Mr. Stempel, now a consultant with an office in suburban Detroit, says the obstacle to mass production of electric vehicles is the same issue as it was "when Mr. Edison told Mr. Ford that in a year he'd have a battery for his car. The weak link is the battery."
Nickel metal hydride (NiMH) batteries have proven reliable, he says. "It doesn't do anything naughty, like burn up," he says. But NiMH batteries don't have the range to be competitive with conventional cars.
Lithium-ion battery technology, similar to that used in laptop computers, offers better range from smaller, lighter packages. But lithium-ion batteries do have a propensity to be naughty. The Tesla Roadster uses lithium-ion batteries similar to those used in laptops. Tesla's important technology idea isn't the commodity batteries. It's the systems Tesla engineers designed to assure they stay cool and under control.
Associated Press
GM's EV1
Piling thousands of laptop batteries into a car creates "a control nightmare," Mr. Stempel worries.
Then there's the issue of cost.
"Look at what happened to the cost of nickel," says Mr. Stempel. "The price of nickel has gone off the charts." A lot of the commodities used in batteries have gotten expensive in the recent commodity price boom, he says.
None of this necessarily means the auto industry should once again give up on electric-drive cars. When it comes to reducing the economy's dependence on oil, the amount Americans burn up in cars isn't one issue. It is THE issue. But consumers need to take the latest flurry of press releases touting forthcoming electric-drive vehicle models with a few grains of salt.
The petroleum-fueled internal combustion engine has dominated automotive transportation for a century for a good reason: On the basis of power per dollar, it's more cost effective than the competition. Depending on how strictly one controls the emissions, Mr.
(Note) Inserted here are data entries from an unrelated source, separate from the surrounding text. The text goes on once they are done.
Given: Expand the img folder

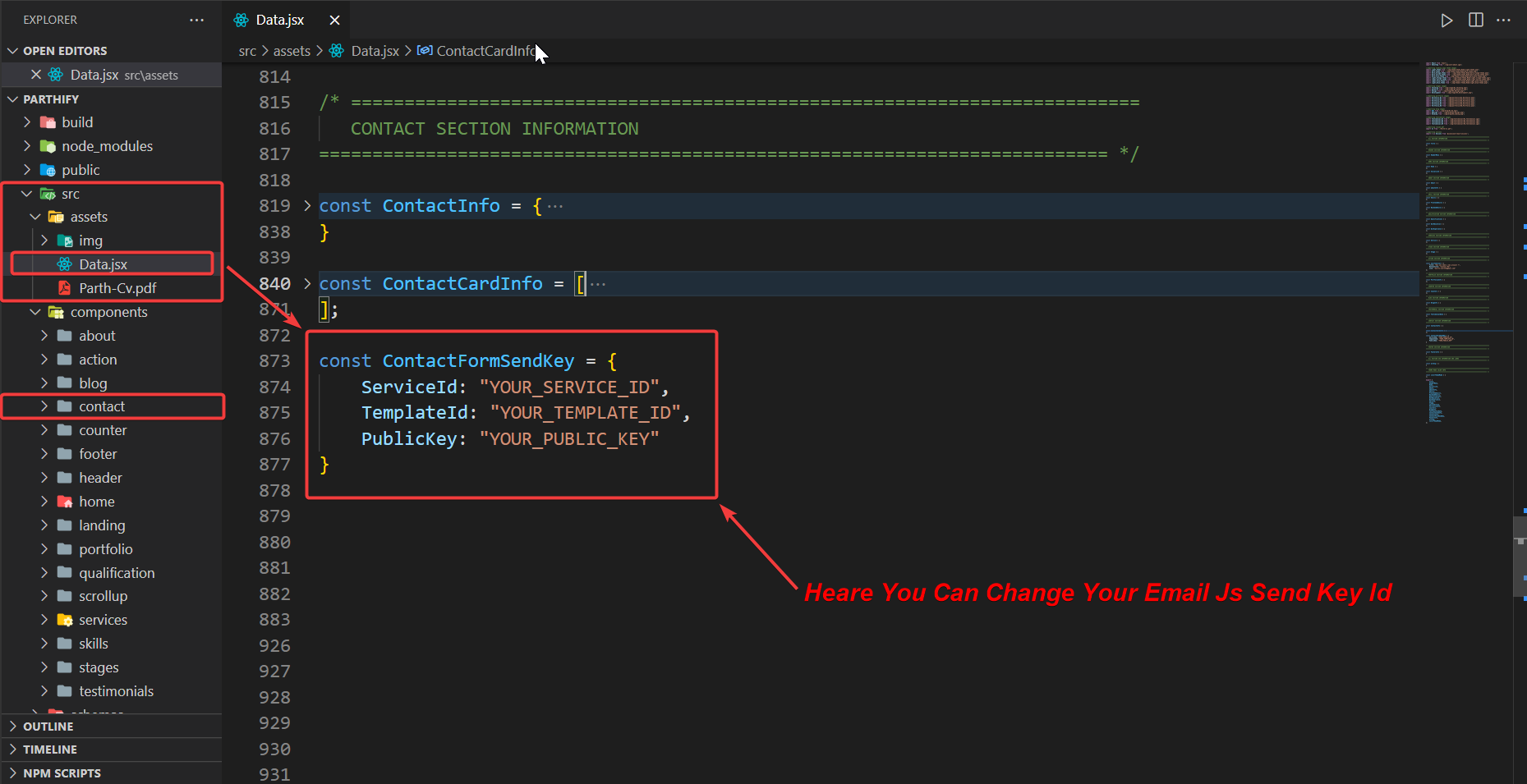Looking at the screenshot, I should point(90,241).
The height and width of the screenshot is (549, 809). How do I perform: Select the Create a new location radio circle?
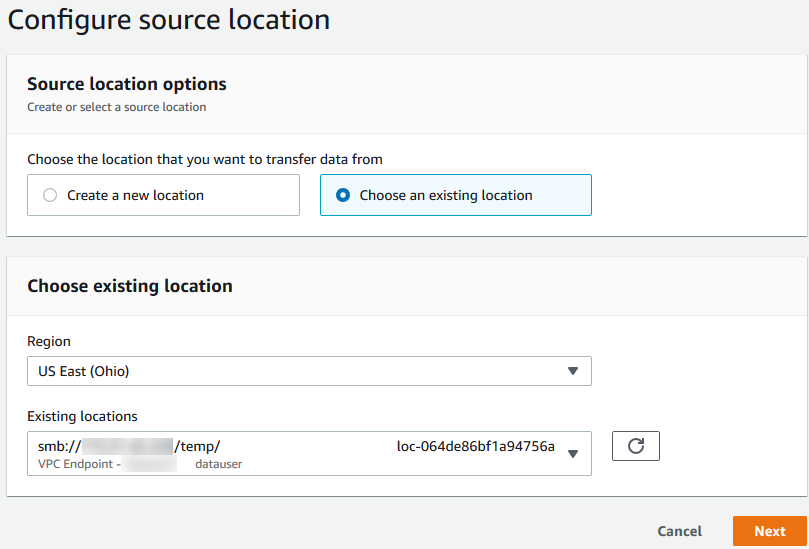pyautogui.click(x=50, y=196)
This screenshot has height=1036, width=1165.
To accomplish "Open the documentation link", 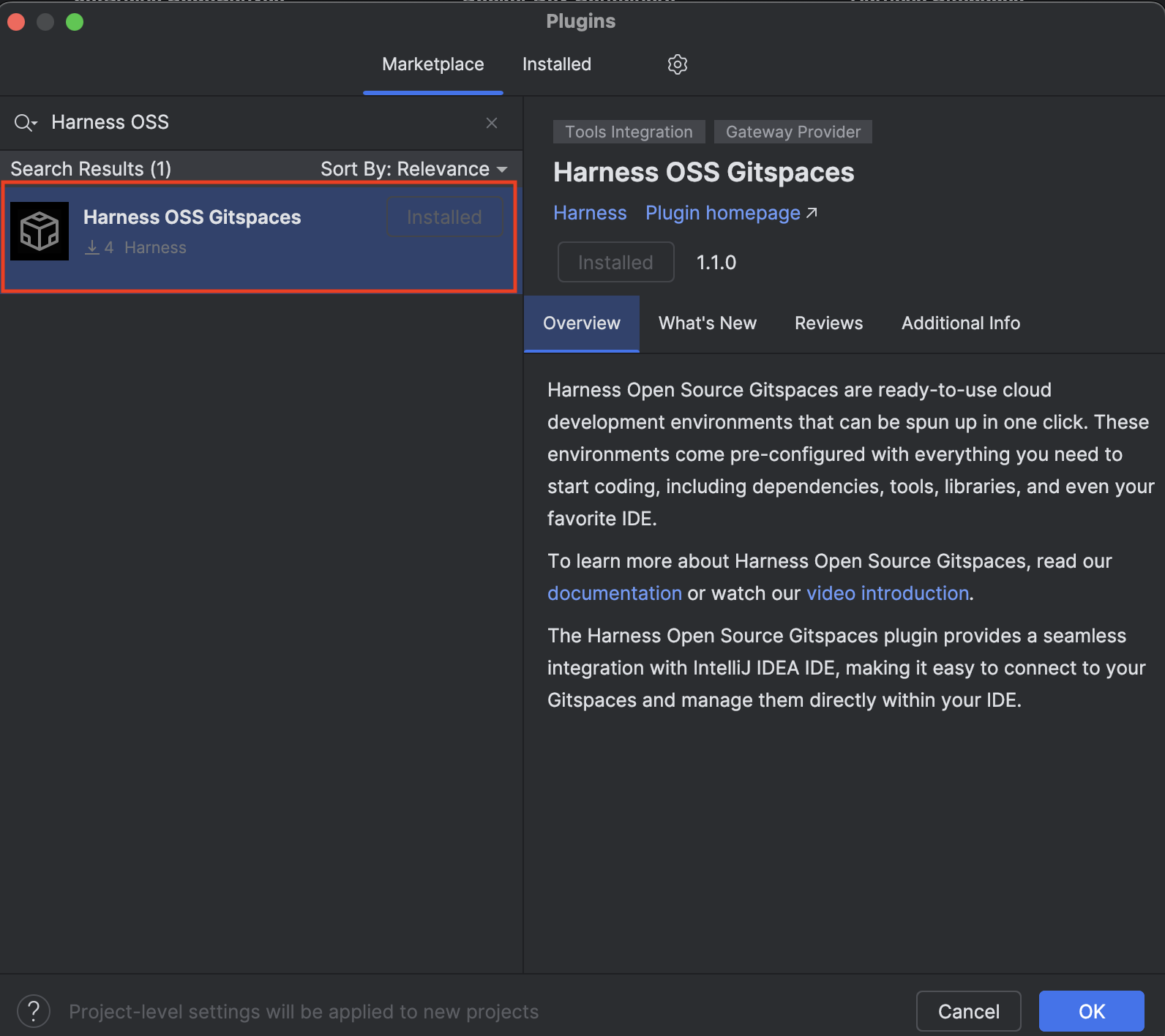I will point(614,593).
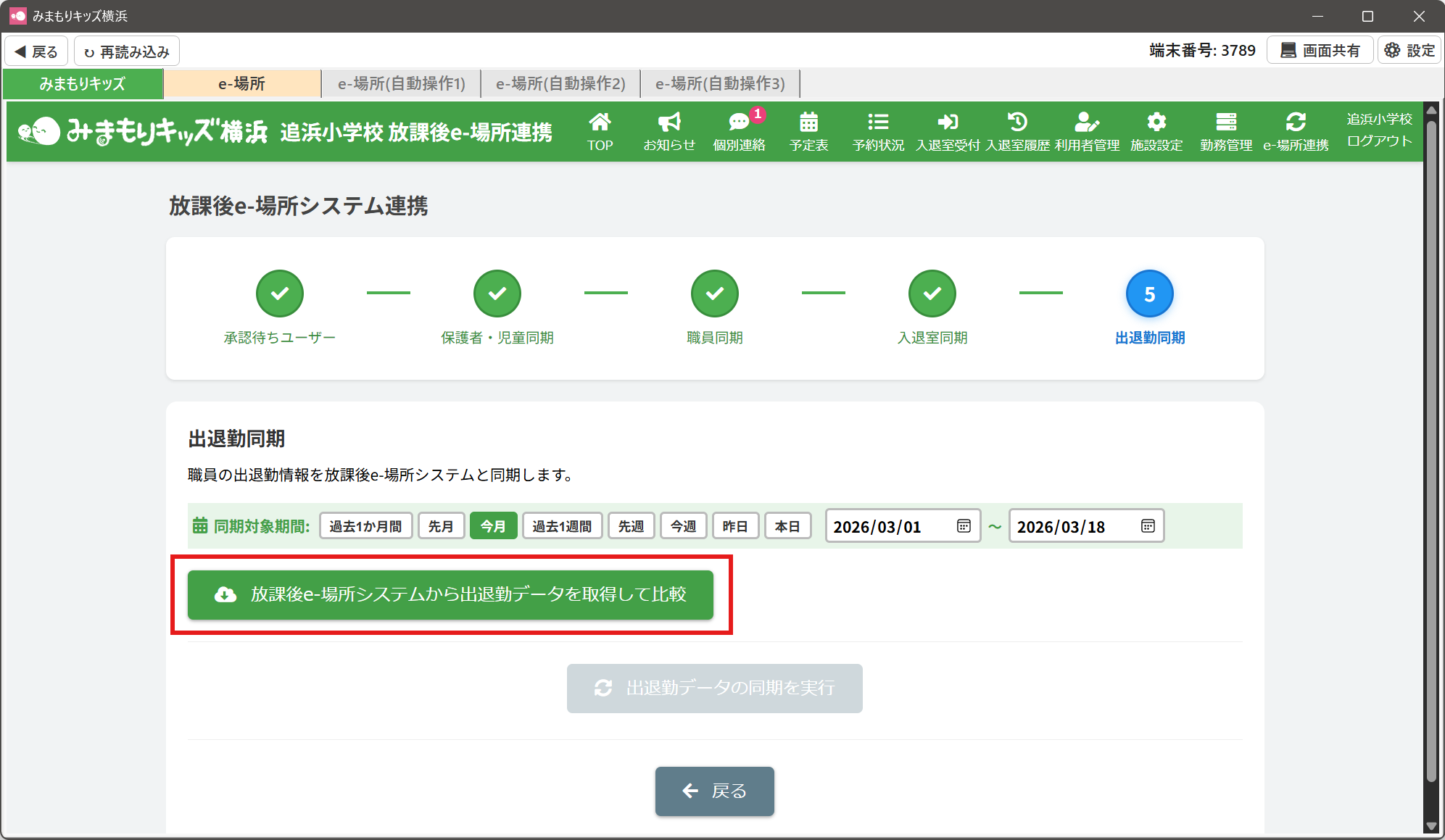Open お知らせ megaphone icon

pyautogui.click(x=668, y=131)
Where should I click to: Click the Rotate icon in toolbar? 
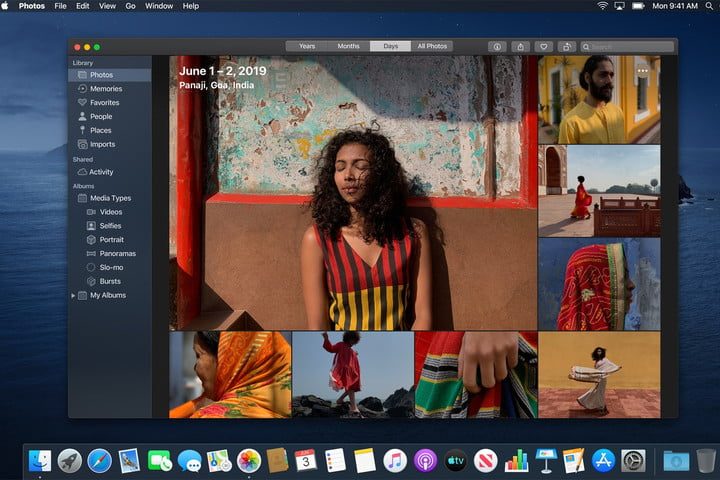[567, 46]
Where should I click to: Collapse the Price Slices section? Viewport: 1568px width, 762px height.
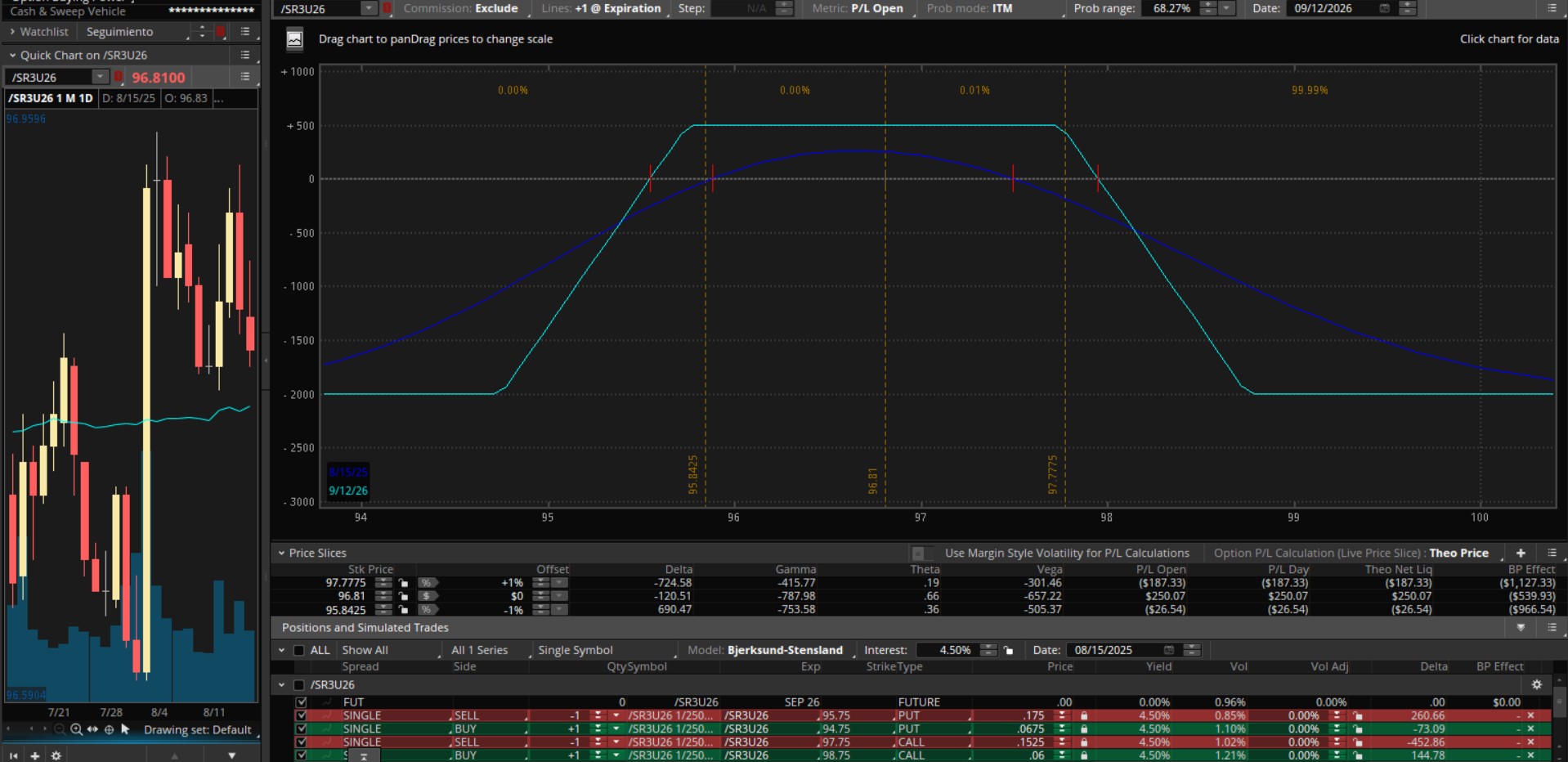click(282, 554)
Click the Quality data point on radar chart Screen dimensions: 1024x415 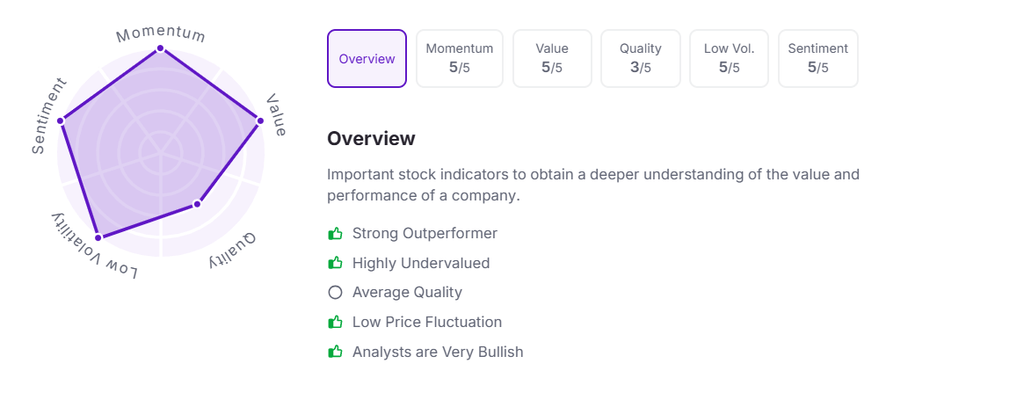(197, 204)
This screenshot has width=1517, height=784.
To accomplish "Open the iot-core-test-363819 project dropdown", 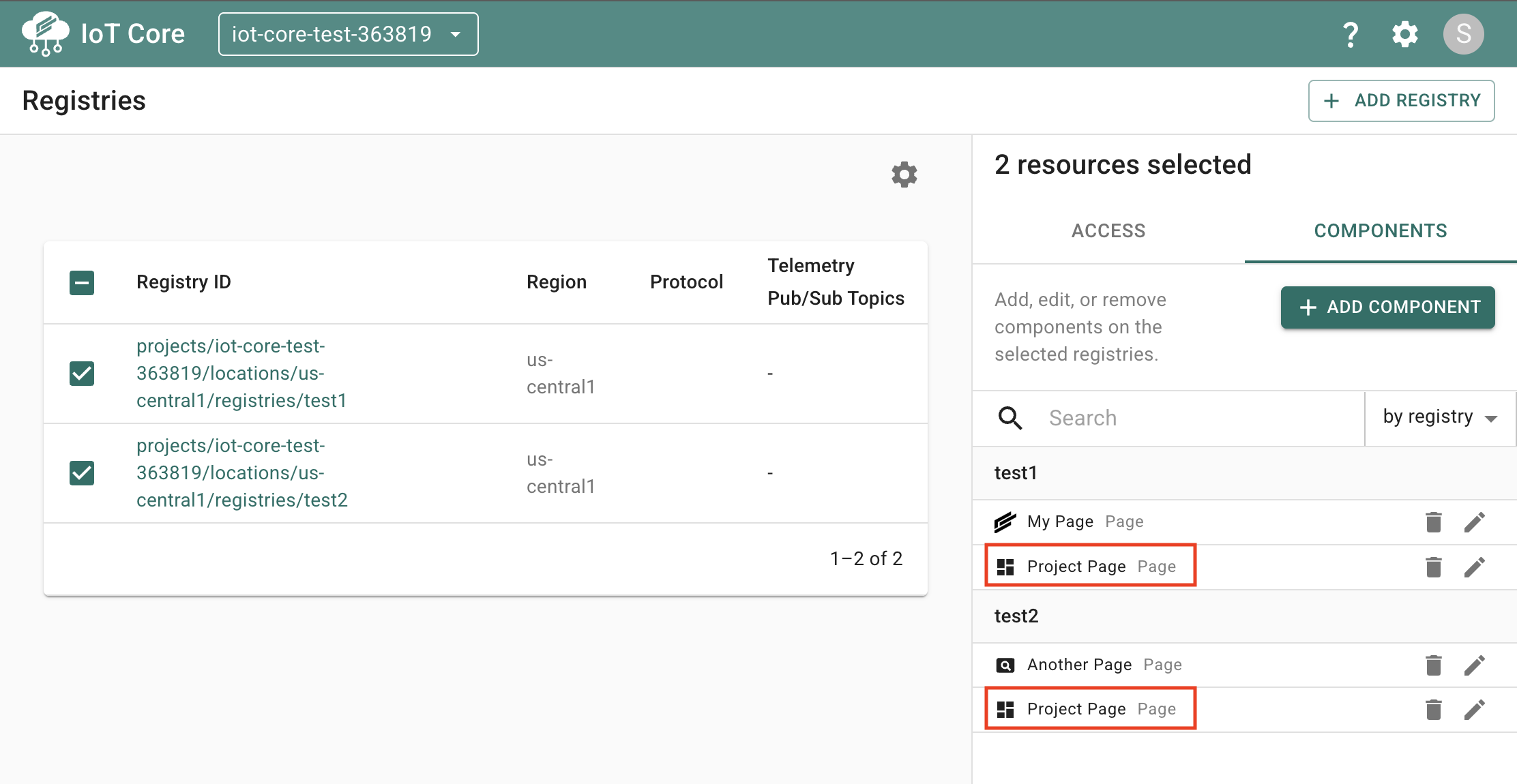I will [348, 34].
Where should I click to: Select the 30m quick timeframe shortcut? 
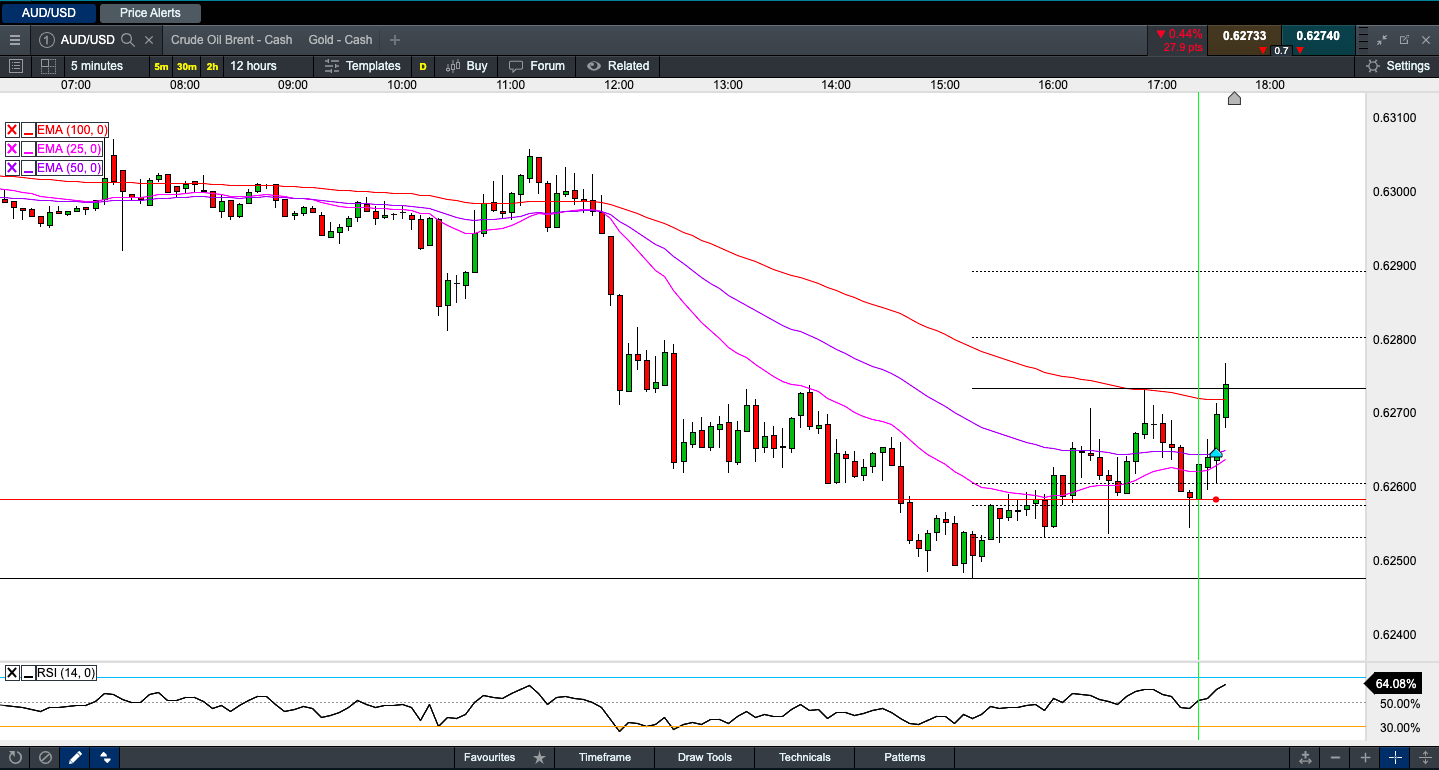[186, 67]
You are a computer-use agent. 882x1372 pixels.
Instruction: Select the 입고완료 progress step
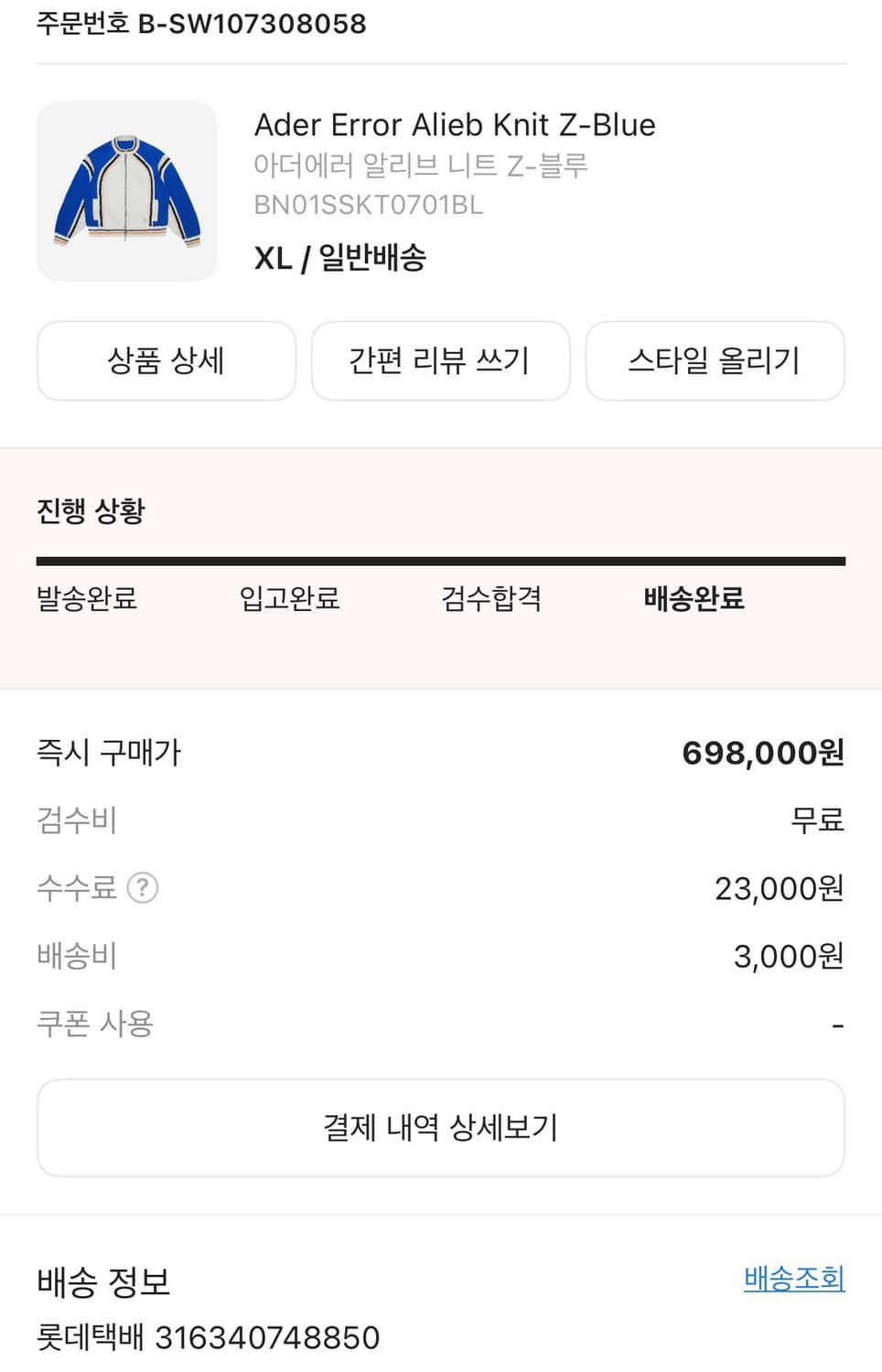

Stempel says, a gasoline fueled car can be five to ten times more efficient on a dollars per horsepower basis than an electric car.
The challenges confronting the drive to electrify automobiles point to a big question underlying the current energy debate in America: How much faith should we have in technology to bail us out?

Forget Democrats vs. Republicans. When it comes to the future of cars, it's Technologists vs. Skeptics. Technologists believe that innovations in battery technology, hydrogen storage, cellulosic ethanol production, water-to-hydrogen systems, and lightweight vehicle design are right around the corner – thanks in part to the digital revolution of the late 20th Century.
Technologists acknowledge the cost hurdles confronting alternatives to oil, but insist they will be overcome just as they were for the personal computer.
Skeptics believe that the technology to substantially displace oil-fired mobility will take years, maybe decades to develop to commercial scale at reasonable costs.
They also question who will come up with the billions in research and development capital to make cars like the Chevrolet Volt or the next generation of Tesla cars vehicles that ordinary people can afford. That's particularly relevant when it comes to Detroit's Three struggling car makers – who inconveniently tend to run out of money in the middle of the oil price shocks that refocus their minds on alternatives to oil. GM last week announced it's slashing its capital spending budget to ride out the cash crisis caused by the collapse in sales of its fuel-thirstiest trucks.
The only thing worse than the current situation, would be a sudden collapse in the price of oil. In the absence of incentives to pay the price for new technology, consumers could strand expensive electric vehicles on dealer lots.
"I'm glad I am not an automotive CEO right now," says Mr. Stempel. "I thought I had problems."